Der Umstand warum sie sich dazu veranlasst gefühlt haben, ihre Wrestling-Fähigkeiten an mir auszuprobieren ist, weil ich nicht die Schnauze halte und zugucke wenn sie an einem Baum herumsägen in dem ein besetztes Baumhaus hängt. Ich will das nochmal kurz erklären: damit meine ich das Einschneiden des Stammes rundherum. Selbst die vor Ort eingesetzten Baumpfleger haben bestätigt, dass Bäume so nicht mehr standfest sind. Und zu diesem Zeitpunkt befand sich ein Mensch in diesem Baum. Es mag sein, dass sich ihre Kollegen nicht weiter zu helfen wissen als mit einem Megaphon Durchsagen zu machen, aber ich gucke mir so eine Scheiße nicht einfach an. Das mache ich jetzt einfach auch mal an meinem sogenannten „Menschenbild“ fest.

Nachdem die ersten Uniformierten sich an mir ausgetobt hatten, wurde ich dann in die Hände ihrer Kollegen übergeben. Diese haben sich von den Secus Anweisungen geben lassen und befolgt. Ein krasseres Armutszeugnis von Rechtsstaat ist mir selten begegnet. Meine Aufforderung doch bitte zusammen mit meinen, wenigstens auch die Personalien der Secus aufzunehmen, die mich bis eben noch festgehalten hatten, sind sie natürlich nicht nachgekommen. Man versteht sich ja eigentlich ganz gut, so von Uniform zu Uniform!

Damit sie sich nochmal ein besseres Bild von der Situation machen können will ich sie noch einmal detaillierter Beschreiben: morgens um 6:20, damit auch ja sonst niemand zuguckt, fällt eine Armee aus Securities und Baumfällern in den Wald ein, stellt einen Zaun drumheurm auf, damit auch ja niemand zuguckt und fängt an Bäume anzusägen. Dabei auch die, in denen sich Menschen befinden. Leider hat diesen Vorgang außer mir, den Secus und den Baumpflegern in diesem Moment niemand bemerkt. Ich weiß nicht ob sie sich die Verzweiflung vorstellen können, die ich verspürt habe, als ich dabei zugucken musste und es den Sägenden egal war. Kurze Nachfrage in ihr Funkgerät und weiter ging‘s. Da hat gestern morgen jemand Anweisungen gegeben und diese Anweisung waren gefährlich.

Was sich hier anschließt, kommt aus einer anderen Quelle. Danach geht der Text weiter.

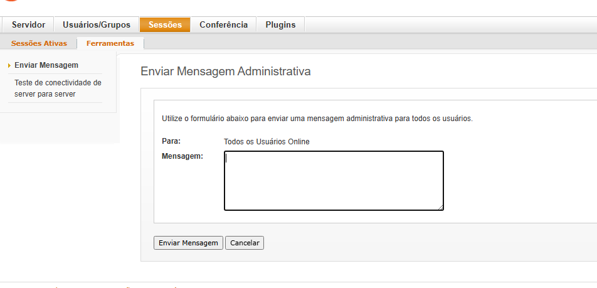The image size is (597, 288).
Task: Click the Para field label
Action: click(x=171, y=141)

Ich will ihnen jetzt mal was ganz gemeines sagen: Sie haben versagt! Und zwar bemerkenswert offensichtlich. Sie haben es geschafft gestern, das kleine Fünkchen Vertrauen zu ruinieren das irgendwo in der hintersten Ecke meines Gemüts vorhanden war. Der Auftritt der Polizei am Bahnhofswald war (und ist) peinlich und vor dem Hintergrund das nächste Woche ein Gesetz verabschiedet wird, das ihnen noch mehr Befugnisse und Waffen gibt dreht sich mir der Magen um. Denn den Taser hätte gestern ich abbekommen.

Ich vertraue ihnen nicht. Keinen Millimeter und genau das würde ich auch allen andren raten.

Hängt niemals euer Vertrauen an Menschen, die nicht nach ihren eigenen Moralvorstellungen handeln, sondern Paragrafen dazu heranziehen. Und deswegen, mein Lieber, wollte ich gestern nicht mit dir reden und werde es in Zukunft auch nicht wollen!

Das sind unsere Erfahrungen, von gestern, aber auch von vergangenen Kämpfen und Aktionen, vom geplanten oder ungeplanten Zusammentreffen mit Cops oder Secus, die wir selbst gemacht haben oder von Freund*innen erzählt bekommen. Das betrifft auch Erfahrungen mit der Justiz, mit einer Richterin in Flensburg, die uns gleich in den Knast steckt, wenn wir uns weigern im Gerichtssaal aufzustehen oder von Anklagen und Verurteilungen, die allein auf Grund der einzelnen Aussage eines Secus oder Cops stattfinden, mit null Chancen, dass ein Gericht einer gerichtskritischen Person glauben könnte. Auch dafür, dass Cops nicht verfolgt werden, gibt es zahlreiche Belege: Die Einstellung der Verfahren gegen die Cops, die Carlo Guiliano bei Protesten gegen den G8-Gipfel erschossen haben oder all die, die beim G20-Gipfel in Hamburg Menschen zusammen geschlagen haben. Für Polizisten, die gezielt Kletterseile durchschnitten und dadurch einen tiefen Absturz einer Person verursachten und einen zweiten Sturz fast herbeiführten, gab es Freisprüche. Und auch in Hessen wird es keine Verurteilungen der Cops geben, die Elektroschocker gegen Kletternde 4m über dem Boden auf einer Plattform einsetzten.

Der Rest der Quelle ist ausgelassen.